- EXERCISE INPUTS:
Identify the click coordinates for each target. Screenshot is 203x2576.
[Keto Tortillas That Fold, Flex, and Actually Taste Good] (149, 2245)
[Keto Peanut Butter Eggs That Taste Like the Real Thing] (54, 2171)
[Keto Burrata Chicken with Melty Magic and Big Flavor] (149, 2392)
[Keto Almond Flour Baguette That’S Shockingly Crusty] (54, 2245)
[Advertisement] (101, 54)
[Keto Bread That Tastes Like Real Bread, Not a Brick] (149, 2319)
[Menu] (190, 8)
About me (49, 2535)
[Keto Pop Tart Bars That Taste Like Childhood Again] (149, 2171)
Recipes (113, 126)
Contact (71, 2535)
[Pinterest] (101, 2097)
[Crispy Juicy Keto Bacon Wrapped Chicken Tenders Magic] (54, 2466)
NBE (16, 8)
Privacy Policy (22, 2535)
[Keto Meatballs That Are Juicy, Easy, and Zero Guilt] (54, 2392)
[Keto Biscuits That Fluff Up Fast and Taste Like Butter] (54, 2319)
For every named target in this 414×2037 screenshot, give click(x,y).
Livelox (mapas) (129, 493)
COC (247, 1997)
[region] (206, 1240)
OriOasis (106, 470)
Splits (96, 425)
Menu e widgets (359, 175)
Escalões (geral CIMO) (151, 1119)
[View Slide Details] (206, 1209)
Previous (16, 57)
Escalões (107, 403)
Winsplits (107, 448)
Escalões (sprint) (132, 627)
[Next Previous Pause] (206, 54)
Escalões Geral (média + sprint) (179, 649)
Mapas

- PROBLEM DESCRIPTION:
All lines of the records above with the word "That" in them are to be copied.

- THE ANSWER:
[Keto Tortillas That Fold, Flex, and Actually Taste Good] (149, 2245)
[Keto Peanut Butter Eggs That Taste Like the Real Thing] (54, 2171)
[Keto Almond Flour Baguette That’S Shockingly Crusty] (54, 2245)
[Keto Bread That Tastes Like Real Bread, Not a Brick] (149, 2319)
[Keto Pop Tart Bars That Taste Like Childhood Again] (149, 2171)
[Keto Meatballs That Are Juicy, Easy, and Zero Guilt] (54, 2392)
[Keto Biscuits That Fluff Up Fast and Taste Like Butter] (54, 2319)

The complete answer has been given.